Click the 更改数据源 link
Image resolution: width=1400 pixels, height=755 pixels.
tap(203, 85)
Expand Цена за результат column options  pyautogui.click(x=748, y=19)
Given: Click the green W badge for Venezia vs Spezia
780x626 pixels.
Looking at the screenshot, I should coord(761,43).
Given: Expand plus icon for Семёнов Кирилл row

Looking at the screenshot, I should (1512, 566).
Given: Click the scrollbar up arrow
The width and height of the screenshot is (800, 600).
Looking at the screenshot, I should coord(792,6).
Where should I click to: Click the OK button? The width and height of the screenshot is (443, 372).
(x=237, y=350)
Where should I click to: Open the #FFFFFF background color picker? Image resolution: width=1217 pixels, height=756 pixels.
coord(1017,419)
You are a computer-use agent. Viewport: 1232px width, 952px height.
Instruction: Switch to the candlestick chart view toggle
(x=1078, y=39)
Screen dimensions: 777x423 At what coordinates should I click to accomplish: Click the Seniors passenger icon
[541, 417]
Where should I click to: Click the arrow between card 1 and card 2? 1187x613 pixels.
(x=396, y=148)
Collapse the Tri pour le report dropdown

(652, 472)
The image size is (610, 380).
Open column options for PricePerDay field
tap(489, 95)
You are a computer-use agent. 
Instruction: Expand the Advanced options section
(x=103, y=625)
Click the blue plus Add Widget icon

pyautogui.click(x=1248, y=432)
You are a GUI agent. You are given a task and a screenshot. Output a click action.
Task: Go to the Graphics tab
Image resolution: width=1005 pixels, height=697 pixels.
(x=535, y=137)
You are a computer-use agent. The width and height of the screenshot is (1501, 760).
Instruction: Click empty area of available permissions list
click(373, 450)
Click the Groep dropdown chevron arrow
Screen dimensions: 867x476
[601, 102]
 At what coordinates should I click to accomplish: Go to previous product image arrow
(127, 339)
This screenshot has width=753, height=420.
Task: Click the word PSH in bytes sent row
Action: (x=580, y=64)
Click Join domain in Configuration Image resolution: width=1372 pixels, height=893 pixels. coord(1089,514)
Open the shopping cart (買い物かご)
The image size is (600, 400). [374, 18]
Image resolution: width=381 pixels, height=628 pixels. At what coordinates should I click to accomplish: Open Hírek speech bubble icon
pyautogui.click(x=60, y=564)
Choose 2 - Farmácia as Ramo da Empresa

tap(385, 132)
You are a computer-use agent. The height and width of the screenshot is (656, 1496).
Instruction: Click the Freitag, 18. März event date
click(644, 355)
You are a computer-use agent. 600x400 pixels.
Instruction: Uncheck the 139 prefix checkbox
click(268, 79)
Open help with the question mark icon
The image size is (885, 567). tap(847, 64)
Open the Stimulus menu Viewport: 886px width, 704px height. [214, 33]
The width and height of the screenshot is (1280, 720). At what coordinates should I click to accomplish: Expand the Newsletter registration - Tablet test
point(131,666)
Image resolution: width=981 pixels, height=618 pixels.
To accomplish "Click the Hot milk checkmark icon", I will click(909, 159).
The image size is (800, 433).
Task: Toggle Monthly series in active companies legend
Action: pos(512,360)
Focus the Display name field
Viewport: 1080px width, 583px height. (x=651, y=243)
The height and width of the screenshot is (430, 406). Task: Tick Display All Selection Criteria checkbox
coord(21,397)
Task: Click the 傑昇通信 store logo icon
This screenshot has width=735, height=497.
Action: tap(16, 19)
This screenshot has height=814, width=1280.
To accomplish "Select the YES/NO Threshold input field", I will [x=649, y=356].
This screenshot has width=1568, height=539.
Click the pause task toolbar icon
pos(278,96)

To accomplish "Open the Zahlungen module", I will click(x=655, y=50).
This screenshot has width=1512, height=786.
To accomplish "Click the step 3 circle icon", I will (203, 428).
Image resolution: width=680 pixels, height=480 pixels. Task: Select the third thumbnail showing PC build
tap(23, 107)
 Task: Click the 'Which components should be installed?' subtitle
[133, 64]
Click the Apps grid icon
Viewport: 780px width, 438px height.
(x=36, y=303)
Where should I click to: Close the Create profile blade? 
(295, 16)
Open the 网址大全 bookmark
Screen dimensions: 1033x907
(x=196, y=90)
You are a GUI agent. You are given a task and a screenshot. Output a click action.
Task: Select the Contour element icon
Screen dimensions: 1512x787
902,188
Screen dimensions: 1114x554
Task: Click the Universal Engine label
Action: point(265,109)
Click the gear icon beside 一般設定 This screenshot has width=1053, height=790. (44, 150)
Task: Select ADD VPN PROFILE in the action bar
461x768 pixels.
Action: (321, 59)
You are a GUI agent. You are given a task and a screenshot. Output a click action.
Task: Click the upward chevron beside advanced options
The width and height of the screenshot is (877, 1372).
○ ○ ○
• **What you need to do**: Write out each line of the data that holds the string "chevron".

• **Task response**:
Click the Groep dropdown chevron arrow
Task: Click the upward chevron beside advanced options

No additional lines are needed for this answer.